◆ Problem description
Please reproduce everything from the line containing "Open the @BlueJays" down to the line containing "click(x=220, y=41)", swapping "computer-use agent" for "GUI agent" and leaving the rest of those records unchanged.

--*--

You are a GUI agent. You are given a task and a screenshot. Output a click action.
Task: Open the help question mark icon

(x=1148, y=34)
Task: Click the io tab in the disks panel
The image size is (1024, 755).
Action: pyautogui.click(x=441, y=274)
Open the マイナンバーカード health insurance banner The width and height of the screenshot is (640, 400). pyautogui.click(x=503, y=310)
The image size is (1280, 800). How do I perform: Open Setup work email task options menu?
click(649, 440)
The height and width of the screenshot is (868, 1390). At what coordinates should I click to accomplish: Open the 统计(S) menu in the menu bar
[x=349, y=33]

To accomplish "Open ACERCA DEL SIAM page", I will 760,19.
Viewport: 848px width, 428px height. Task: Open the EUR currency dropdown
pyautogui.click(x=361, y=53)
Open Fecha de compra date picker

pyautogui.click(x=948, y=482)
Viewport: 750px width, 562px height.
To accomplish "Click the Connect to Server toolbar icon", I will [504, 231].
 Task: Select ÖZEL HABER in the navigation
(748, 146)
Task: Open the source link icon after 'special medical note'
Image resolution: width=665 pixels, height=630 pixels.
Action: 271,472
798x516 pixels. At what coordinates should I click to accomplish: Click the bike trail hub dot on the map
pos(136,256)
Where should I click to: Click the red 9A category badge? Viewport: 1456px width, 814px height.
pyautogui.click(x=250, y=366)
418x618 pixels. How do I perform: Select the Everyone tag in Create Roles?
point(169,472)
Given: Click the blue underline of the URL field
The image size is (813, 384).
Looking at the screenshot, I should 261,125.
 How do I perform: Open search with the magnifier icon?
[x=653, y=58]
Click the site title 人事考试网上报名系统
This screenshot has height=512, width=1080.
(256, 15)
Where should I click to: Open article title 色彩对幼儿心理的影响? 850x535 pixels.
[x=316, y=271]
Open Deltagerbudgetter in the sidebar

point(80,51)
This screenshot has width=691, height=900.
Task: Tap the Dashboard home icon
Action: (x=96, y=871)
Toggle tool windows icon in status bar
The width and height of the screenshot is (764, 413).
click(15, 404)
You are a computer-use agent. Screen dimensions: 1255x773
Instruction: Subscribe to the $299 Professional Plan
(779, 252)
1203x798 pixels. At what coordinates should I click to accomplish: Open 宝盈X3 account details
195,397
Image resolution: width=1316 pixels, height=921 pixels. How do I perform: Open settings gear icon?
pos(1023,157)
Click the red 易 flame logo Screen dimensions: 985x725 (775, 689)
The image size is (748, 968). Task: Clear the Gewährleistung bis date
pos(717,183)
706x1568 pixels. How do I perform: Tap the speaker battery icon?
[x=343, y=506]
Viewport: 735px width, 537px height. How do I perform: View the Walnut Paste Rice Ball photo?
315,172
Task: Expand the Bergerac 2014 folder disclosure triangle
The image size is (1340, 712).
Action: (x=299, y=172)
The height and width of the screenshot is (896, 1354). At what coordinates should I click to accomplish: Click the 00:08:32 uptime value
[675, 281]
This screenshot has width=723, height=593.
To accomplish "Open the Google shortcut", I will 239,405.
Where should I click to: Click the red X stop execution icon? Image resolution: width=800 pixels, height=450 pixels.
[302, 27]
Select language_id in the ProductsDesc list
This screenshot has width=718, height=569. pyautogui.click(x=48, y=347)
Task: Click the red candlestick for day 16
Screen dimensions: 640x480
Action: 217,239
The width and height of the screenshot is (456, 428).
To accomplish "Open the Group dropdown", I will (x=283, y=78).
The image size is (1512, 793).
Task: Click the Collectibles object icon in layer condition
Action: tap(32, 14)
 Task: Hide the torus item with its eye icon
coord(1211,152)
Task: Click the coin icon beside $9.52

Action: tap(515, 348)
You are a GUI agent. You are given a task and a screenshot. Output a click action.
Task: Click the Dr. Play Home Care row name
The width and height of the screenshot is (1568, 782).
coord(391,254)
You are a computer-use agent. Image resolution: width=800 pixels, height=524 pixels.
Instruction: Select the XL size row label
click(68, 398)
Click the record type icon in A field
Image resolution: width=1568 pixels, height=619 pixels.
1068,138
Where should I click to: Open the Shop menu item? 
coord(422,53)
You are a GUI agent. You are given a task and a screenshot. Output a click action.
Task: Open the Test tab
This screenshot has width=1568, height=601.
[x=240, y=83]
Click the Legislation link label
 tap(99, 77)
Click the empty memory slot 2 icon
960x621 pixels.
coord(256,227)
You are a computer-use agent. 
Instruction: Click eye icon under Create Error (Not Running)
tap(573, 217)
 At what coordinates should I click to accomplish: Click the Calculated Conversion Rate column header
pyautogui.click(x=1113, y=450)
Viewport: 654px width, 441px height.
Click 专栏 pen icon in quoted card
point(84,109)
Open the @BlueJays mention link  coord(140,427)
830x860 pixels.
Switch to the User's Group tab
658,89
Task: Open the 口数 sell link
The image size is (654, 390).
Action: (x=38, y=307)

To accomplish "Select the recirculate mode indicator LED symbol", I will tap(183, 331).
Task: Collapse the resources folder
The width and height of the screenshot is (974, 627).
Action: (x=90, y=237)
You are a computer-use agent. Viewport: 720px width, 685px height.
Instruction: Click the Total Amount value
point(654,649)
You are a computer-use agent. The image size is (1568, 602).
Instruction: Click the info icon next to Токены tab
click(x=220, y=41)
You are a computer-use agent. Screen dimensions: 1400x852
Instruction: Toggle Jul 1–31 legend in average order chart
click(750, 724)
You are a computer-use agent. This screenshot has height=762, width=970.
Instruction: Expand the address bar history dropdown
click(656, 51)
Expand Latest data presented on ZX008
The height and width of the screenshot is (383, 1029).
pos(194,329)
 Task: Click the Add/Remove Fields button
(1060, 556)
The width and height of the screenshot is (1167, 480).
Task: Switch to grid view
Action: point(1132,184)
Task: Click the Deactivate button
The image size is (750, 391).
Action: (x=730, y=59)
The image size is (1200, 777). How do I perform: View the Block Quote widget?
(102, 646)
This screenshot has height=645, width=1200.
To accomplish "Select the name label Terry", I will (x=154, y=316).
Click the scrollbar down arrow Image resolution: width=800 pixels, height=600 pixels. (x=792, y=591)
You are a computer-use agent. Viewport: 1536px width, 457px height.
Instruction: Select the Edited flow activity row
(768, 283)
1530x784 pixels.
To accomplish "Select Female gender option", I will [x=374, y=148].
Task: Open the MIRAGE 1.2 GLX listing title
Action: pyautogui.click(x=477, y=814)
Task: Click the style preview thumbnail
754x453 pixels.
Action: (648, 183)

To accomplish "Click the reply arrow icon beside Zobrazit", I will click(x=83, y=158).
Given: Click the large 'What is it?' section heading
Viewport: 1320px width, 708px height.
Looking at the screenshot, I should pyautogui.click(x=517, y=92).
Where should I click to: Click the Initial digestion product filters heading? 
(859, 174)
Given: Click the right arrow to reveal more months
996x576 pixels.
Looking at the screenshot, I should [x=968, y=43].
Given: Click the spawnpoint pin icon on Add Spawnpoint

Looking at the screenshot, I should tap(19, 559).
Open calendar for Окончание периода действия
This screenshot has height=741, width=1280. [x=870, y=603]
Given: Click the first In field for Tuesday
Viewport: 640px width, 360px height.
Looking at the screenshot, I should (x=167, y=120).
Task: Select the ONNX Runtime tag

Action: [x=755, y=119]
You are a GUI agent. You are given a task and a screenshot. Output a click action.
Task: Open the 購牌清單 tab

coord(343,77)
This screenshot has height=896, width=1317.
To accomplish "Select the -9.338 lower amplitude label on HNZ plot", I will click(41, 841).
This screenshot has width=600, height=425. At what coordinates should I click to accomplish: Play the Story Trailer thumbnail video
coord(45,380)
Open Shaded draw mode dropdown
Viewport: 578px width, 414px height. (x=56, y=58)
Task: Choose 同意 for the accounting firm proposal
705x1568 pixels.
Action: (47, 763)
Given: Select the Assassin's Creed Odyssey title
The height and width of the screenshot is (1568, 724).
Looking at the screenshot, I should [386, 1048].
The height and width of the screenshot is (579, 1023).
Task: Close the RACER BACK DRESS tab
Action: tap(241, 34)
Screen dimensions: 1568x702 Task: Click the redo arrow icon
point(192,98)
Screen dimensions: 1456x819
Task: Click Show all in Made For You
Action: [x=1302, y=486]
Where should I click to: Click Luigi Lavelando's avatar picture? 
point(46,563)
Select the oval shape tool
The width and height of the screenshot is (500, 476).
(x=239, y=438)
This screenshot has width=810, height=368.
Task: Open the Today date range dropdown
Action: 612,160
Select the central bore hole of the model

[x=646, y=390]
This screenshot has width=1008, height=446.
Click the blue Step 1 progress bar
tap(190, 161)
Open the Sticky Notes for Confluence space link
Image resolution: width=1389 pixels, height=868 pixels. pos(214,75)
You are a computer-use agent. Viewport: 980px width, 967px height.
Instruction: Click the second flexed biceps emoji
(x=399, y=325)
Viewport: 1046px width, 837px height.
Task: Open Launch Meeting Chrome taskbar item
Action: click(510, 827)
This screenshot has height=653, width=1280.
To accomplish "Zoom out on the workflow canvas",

--*--

◆ Finished task
Open the @BlueJays mention link  coord(140,427)
830x860 pixels.
Switch to the User's Group tab
658,89
Task: Open the 口数 sell link
The image size is (654, 390).
Action: (x=38, y=307)

To accomplish "Select the recirculate mode indicator LED symbol", I will tap(183, 331).
Task: Collapse the resources folder
The width and height of the screenshot is (974, 627).
Action: (x=90, y=237)
You are a GUI agent. Viewport: 720px width, 685px height.
Instruction: Click the Total Amount value
point(654,649)
You are a GUI agent. The image size is (1568, 602).
Instruction: Click the info icon next to Токены tab
click(x=220, y=41)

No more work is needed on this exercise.